鉾田市議会 旧小学校解体予算を否決 4校分 茨城
茨城県鉾田市議会定例会は9日、本会議を開き、大洋地区にある旧小学校4校の解体設計委託料3740万円など6億2853万円を追加する本年度一般会計補正予算案を賛成7、反対10の賛成少数で否決した。
同地区の4校を統合した大洋小を建設する際に活用した公共施設等適正管理推進事業債の条件として、市は2026年度末までに旧上島東小、旧上島西小、旧白鳥東小、旧白鳥西小の4校を除却か売却することが求められている。市は4校跡地の利活用を公募し、8月に旧上島西小と旧白鳥東小の2校で優先事業者を決定。しかし、市は住民説明会をまだ開催しておらず、市民からの反対意見もあることも踏まえ、確実に公適債の条件を満たせるよう、安全策として4校分の解体設計費を予算化した。

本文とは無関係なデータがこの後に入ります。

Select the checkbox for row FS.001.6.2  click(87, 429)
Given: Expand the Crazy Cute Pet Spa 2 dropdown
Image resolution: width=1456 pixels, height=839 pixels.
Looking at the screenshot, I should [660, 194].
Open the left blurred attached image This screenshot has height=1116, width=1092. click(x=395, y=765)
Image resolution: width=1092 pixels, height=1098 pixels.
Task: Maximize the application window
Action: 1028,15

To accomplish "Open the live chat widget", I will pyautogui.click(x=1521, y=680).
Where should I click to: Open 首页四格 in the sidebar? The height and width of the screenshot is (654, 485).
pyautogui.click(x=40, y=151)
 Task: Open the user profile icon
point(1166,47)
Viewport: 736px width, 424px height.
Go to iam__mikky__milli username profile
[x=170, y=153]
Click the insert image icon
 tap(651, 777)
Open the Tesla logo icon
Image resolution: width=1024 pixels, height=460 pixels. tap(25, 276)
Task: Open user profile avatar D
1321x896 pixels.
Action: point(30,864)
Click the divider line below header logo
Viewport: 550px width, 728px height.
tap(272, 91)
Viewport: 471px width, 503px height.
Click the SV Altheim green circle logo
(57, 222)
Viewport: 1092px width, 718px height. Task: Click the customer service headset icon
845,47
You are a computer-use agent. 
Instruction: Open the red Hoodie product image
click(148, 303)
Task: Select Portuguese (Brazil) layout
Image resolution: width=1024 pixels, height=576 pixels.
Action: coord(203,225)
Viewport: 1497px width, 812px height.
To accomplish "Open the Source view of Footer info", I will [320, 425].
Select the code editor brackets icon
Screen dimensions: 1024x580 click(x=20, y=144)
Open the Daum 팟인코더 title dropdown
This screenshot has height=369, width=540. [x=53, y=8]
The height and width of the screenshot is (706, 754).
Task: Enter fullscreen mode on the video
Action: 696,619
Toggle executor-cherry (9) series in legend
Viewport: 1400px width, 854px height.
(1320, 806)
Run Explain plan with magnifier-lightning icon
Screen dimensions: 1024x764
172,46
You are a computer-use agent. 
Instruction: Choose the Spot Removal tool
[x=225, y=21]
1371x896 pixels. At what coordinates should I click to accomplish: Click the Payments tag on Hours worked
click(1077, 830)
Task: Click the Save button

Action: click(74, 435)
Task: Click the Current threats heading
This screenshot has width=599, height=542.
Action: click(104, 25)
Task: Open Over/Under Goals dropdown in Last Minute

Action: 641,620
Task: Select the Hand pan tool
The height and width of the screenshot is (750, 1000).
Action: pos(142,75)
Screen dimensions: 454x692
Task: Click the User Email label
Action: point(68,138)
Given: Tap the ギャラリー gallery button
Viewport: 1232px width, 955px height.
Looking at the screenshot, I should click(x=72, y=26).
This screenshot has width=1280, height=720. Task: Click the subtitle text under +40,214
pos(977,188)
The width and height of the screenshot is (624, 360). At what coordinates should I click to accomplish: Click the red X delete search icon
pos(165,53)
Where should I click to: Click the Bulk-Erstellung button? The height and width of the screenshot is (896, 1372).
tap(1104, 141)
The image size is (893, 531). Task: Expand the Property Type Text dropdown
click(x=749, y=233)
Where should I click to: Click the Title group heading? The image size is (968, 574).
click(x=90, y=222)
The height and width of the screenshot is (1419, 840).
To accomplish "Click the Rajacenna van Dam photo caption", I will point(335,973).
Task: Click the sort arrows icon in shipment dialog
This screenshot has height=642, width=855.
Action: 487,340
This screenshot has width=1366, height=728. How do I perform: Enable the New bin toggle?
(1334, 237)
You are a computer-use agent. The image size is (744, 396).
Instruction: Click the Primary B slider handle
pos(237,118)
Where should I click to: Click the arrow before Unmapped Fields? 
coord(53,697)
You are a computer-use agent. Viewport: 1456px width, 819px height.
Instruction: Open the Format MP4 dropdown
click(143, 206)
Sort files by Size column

討論で反対した亀山彰氏は優先事業者を決めた2校分の予算は無駄とし、「(補正予算案を)承認すると、市民の貴重な財産の処分を執行部に一任してしまうことになり、議会の監視能力の低下につながる」などと述べた。賛成の議員からは意見が出なかった。
岸田一夫市長は「議会には十二分に説明したが理解されず非常に遺憾。来年度末までに解体が間に合わなければ、市は大きな損害を被ることになる。誰がその責任を取るのか」とコメントした。